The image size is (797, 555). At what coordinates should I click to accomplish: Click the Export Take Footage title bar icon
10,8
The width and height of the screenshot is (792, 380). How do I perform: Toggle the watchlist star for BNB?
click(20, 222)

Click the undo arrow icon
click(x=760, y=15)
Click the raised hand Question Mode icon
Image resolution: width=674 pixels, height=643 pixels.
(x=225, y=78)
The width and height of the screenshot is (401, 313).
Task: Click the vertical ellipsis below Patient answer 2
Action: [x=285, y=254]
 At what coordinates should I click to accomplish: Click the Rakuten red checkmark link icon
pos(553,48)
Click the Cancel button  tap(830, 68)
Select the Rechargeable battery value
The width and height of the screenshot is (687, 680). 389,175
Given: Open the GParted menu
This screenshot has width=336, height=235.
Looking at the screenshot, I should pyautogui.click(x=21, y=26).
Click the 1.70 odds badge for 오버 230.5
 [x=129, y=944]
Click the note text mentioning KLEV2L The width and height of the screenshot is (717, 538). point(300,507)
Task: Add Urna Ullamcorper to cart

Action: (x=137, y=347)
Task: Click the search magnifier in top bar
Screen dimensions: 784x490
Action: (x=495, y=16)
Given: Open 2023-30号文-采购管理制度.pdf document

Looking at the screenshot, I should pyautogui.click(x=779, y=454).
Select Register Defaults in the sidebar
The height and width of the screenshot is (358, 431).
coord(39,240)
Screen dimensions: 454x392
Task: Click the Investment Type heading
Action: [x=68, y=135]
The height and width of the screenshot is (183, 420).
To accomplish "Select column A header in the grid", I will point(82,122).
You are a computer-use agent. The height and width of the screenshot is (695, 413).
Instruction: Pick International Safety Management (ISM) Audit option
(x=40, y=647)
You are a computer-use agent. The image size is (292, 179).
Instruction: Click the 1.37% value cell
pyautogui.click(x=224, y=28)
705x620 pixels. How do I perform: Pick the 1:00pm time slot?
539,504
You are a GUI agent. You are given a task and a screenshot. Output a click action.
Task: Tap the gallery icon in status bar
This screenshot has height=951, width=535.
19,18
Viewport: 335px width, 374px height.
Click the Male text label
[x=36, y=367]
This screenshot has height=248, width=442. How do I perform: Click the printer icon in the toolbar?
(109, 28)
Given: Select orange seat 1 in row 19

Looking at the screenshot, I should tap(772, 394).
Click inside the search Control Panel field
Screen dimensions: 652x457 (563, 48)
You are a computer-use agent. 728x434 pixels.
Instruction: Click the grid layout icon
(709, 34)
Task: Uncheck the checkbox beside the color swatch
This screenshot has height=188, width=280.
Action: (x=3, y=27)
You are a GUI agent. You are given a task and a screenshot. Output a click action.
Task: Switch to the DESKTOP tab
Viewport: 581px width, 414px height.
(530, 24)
● ● ● ●
» What this task involves
Which lines of the data contain the string "point"? Copy each one.

» Answer for this exercise
Click the note text mentioning KLEV2L The width and height of the screenshot is (717, 538). point(300,507)
To accomplish "Select column A header in the grid", I will point(82,122).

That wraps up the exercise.